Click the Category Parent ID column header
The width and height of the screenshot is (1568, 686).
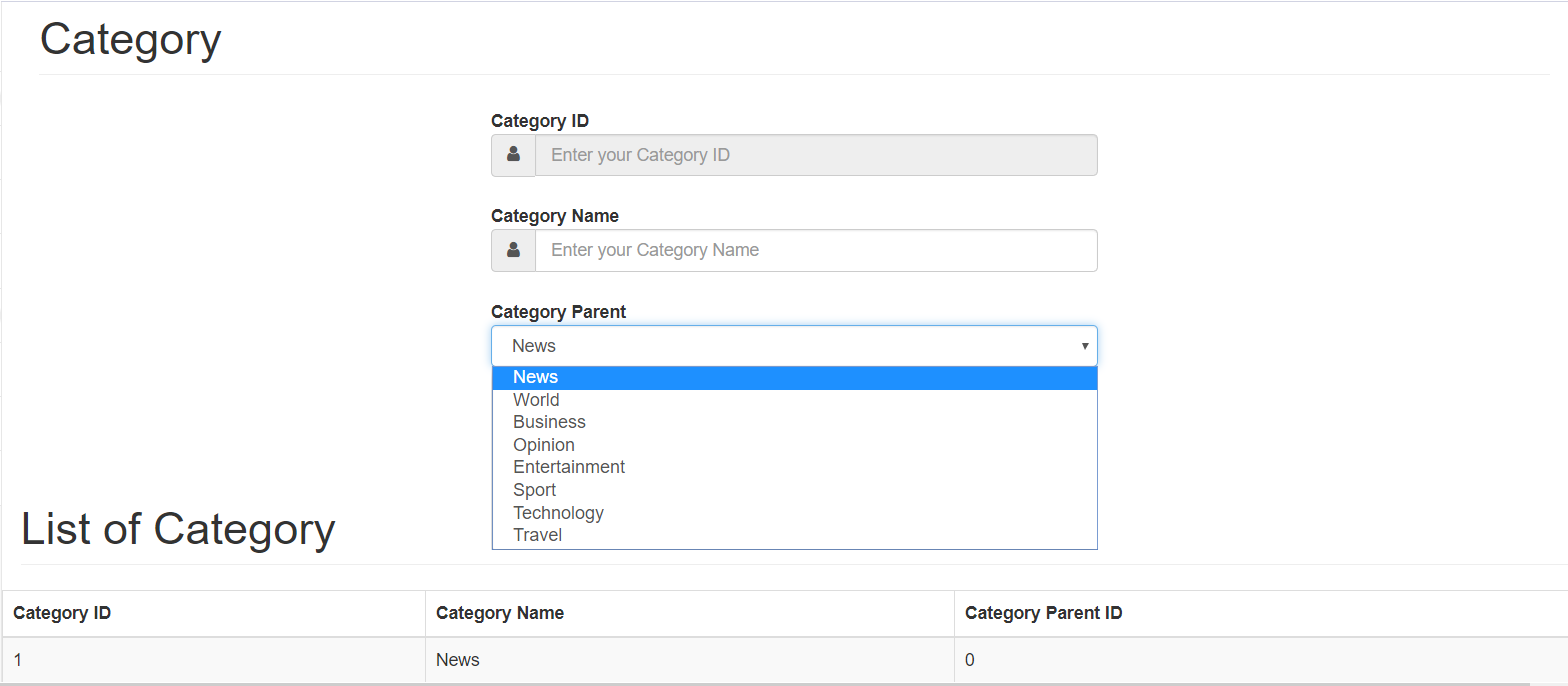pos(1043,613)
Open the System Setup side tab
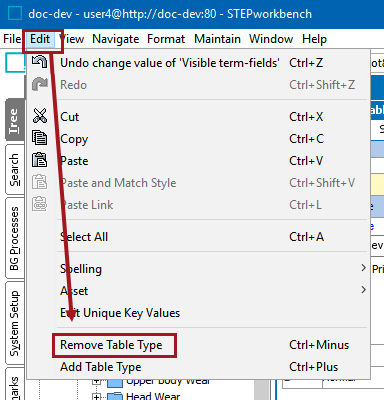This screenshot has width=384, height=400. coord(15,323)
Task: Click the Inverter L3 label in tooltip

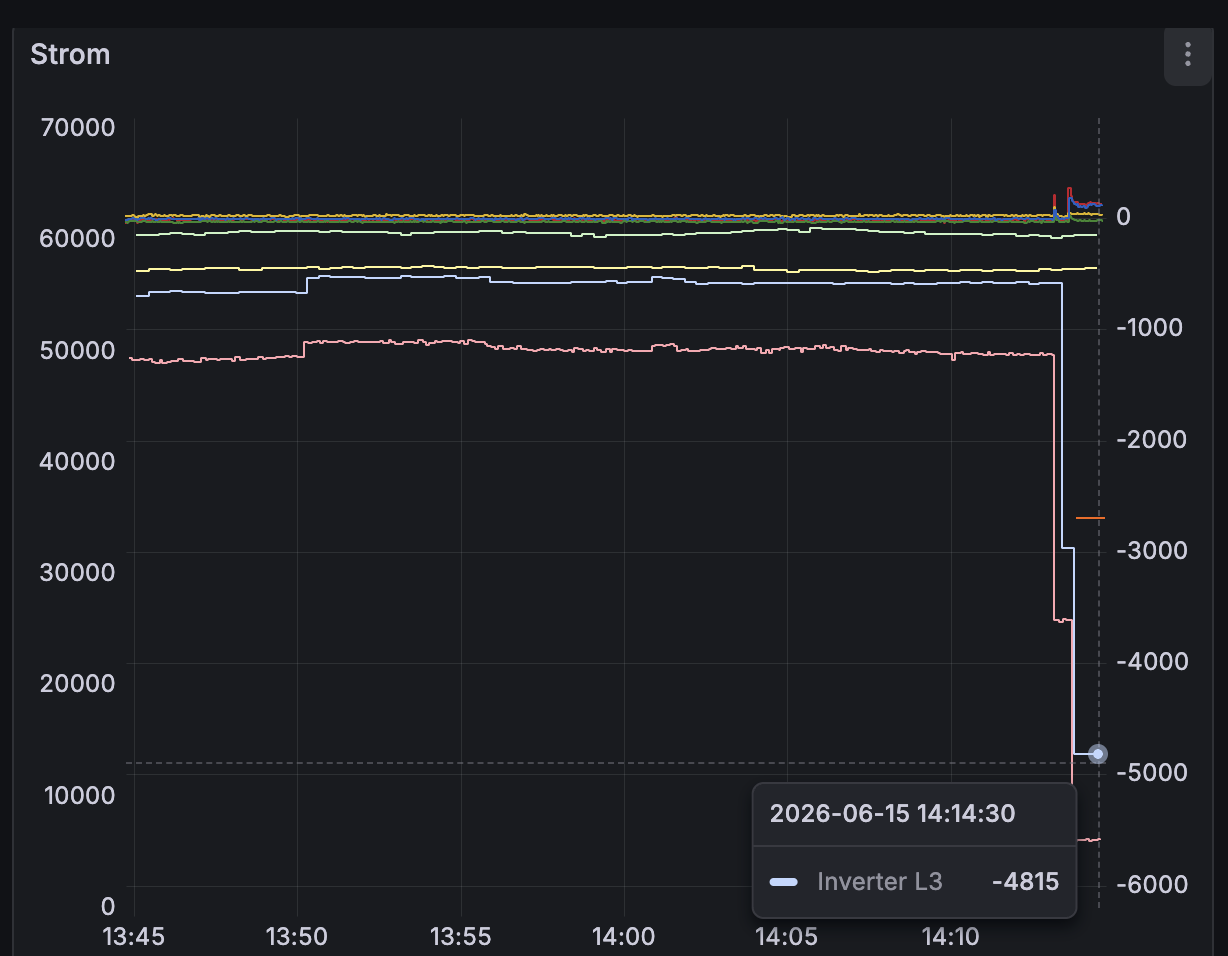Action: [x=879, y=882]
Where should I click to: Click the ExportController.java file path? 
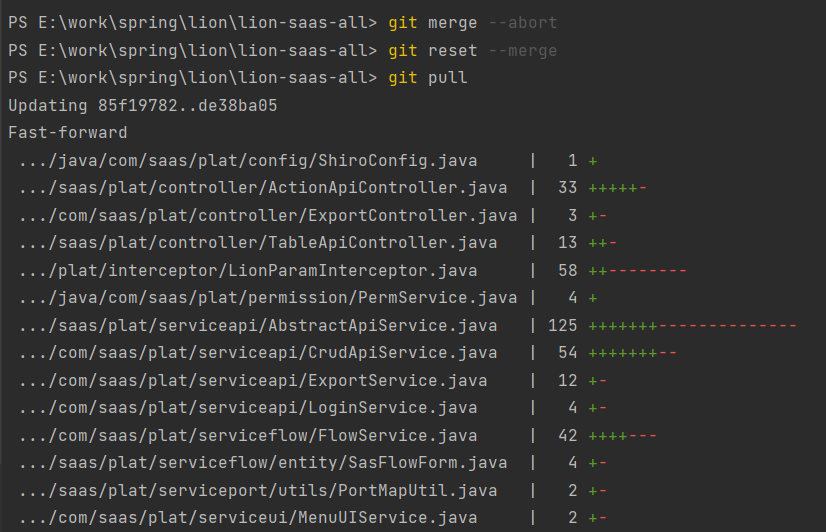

■ ■ ■ ■ ■

* Exercise instructions *
Here the job is to print all the entries above exactly, minus the images.

* Finished exercise *
Click the Category Parent ID column header
The width and height of the screenshot is (1568, 686).
pos(1043,613)
Open the System Setup side tab
This screenshot has width=384, height=400. coord(15,323)
Task: Click the Inverter L3 label in tooltip

Action: [x=879, y=882]
Where should I click to: Click the ExportController.java file path? 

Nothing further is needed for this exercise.